BEGIN

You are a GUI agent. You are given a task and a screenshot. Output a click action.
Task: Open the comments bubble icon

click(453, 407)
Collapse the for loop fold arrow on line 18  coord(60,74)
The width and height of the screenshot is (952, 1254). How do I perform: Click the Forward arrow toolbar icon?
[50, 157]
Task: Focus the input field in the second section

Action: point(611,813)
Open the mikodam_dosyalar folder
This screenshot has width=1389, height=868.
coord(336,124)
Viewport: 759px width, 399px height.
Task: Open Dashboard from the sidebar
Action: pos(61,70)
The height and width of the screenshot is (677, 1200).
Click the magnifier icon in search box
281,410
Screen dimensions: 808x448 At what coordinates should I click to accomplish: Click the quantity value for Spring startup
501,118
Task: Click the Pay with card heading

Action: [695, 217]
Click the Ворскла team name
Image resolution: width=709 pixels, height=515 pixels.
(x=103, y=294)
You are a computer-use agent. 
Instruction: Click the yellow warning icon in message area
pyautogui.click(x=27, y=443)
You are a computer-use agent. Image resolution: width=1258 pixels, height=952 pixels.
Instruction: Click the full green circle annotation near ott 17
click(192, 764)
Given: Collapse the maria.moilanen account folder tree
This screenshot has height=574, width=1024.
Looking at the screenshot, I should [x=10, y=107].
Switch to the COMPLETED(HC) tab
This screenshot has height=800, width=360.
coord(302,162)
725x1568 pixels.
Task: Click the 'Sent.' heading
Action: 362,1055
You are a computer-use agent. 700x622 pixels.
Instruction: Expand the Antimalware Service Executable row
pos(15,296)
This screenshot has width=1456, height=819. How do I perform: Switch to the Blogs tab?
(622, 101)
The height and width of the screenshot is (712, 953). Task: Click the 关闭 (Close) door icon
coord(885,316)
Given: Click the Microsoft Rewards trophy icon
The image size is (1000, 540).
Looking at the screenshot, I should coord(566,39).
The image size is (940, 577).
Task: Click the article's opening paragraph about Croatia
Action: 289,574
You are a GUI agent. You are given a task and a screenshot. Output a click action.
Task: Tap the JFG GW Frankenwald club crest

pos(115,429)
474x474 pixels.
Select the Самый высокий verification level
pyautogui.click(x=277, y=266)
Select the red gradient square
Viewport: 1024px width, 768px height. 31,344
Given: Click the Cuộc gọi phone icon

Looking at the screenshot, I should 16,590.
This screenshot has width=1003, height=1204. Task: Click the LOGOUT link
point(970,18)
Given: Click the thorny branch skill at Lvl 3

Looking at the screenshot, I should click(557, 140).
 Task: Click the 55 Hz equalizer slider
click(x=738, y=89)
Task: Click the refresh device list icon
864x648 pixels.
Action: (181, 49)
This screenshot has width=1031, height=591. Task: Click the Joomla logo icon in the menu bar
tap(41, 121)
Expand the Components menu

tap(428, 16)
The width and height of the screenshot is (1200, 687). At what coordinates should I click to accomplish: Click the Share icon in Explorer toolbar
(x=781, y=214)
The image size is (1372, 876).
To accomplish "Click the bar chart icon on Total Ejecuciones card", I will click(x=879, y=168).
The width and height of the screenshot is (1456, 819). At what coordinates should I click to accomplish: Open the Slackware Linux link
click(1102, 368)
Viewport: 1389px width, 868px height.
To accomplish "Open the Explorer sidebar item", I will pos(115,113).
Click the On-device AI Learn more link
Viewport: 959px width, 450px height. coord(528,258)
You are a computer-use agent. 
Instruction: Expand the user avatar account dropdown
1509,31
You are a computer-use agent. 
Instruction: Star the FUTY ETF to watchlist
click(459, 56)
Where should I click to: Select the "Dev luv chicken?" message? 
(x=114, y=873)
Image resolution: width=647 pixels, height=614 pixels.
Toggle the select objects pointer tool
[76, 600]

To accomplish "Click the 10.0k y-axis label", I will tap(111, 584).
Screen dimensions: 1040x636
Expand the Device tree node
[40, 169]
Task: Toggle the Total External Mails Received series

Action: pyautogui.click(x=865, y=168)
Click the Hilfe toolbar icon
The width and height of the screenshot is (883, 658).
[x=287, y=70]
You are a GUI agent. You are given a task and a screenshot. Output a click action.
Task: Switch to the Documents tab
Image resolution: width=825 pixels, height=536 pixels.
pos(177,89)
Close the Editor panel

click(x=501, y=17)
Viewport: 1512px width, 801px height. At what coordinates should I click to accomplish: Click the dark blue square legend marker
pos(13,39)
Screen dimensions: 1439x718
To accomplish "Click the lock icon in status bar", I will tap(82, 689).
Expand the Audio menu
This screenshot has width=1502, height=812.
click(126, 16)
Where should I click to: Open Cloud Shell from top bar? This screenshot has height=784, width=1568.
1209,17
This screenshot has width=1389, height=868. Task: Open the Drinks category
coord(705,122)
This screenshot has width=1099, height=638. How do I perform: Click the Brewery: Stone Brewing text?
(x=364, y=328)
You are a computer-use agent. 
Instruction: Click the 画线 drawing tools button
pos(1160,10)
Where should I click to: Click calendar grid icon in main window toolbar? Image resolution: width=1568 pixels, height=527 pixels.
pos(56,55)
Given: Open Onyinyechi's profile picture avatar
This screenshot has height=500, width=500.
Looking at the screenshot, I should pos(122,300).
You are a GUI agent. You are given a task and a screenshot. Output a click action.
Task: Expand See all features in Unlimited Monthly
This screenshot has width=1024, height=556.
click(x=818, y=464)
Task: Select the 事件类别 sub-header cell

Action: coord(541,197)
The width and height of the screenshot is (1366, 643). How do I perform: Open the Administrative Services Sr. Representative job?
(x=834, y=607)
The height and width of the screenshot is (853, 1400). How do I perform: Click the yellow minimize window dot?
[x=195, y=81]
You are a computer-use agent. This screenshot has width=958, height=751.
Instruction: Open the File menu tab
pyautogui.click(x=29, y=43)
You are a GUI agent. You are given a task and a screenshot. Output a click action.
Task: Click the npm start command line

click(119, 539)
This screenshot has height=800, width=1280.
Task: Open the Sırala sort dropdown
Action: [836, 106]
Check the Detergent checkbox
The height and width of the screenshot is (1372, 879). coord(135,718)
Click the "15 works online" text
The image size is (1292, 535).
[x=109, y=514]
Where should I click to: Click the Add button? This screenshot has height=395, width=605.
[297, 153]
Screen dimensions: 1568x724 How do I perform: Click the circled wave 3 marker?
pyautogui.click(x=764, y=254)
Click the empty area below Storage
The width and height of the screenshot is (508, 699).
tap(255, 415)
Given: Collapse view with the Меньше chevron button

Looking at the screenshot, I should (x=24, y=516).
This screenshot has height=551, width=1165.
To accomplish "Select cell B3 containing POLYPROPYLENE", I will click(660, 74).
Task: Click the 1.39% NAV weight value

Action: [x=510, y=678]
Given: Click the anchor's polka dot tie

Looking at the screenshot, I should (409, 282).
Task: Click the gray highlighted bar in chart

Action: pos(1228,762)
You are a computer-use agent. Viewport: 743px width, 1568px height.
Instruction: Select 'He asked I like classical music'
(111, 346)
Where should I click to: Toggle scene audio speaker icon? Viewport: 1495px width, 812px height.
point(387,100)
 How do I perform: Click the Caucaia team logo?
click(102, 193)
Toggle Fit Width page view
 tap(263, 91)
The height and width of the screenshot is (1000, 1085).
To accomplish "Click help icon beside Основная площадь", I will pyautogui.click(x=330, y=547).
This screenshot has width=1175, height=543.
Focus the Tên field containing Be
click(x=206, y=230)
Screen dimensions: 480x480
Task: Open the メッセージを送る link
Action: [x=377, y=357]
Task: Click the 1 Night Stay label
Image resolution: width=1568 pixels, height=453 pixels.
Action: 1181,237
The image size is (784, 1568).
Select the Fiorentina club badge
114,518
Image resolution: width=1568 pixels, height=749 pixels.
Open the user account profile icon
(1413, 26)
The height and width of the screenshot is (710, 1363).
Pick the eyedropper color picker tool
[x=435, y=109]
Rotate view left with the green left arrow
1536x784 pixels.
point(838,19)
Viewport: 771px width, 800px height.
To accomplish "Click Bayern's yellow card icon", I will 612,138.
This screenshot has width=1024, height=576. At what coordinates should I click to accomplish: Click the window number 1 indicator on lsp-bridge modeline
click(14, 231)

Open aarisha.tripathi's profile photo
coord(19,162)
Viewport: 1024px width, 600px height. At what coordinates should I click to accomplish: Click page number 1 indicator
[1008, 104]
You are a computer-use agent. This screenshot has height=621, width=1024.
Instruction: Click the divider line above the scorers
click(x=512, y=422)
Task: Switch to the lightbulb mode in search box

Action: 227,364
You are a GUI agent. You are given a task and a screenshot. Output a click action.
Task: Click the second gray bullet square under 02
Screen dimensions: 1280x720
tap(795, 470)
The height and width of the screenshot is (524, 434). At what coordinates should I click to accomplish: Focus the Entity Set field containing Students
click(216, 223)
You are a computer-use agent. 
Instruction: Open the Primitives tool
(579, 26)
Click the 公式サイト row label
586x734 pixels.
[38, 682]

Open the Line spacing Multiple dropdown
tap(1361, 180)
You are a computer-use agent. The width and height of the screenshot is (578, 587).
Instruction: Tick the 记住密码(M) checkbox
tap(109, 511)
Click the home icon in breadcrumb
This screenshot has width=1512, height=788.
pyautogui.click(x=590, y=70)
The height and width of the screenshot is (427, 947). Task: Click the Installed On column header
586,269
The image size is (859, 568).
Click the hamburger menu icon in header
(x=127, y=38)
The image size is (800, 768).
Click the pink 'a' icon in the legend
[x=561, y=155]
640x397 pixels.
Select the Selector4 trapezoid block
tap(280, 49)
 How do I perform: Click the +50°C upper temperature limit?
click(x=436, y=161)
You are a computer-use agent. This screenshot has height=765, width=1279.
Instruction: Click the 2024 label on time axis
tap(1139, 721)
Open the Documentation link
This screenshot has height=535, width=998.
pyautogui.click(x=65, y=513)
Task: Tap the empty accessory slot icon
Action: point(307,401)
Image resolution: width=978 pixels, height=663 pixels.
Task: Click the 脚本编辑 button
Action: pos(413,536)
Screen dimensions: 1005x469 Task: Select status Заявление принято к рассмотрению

END

## WHAT TO PRODUCE
Give back, exactly as written, the stretch from the line with "This screenshot has width=1003, height=1204." through the line with "Task: Click the refresh device list icon", and no other lines from the records above.

## ANSWER FOR THE TASK
This screenshot has width=1003, height=1204. Task: Click the LOGOUT link
point(970,18)
Given: Click the thorny branch skill at Lvl 3

Looking at the screenshot, I should click(557, 140).
 Task: Click the 55 Hz equalizer slider
click(x=738, y=89)
Task: Click the refresh device list icon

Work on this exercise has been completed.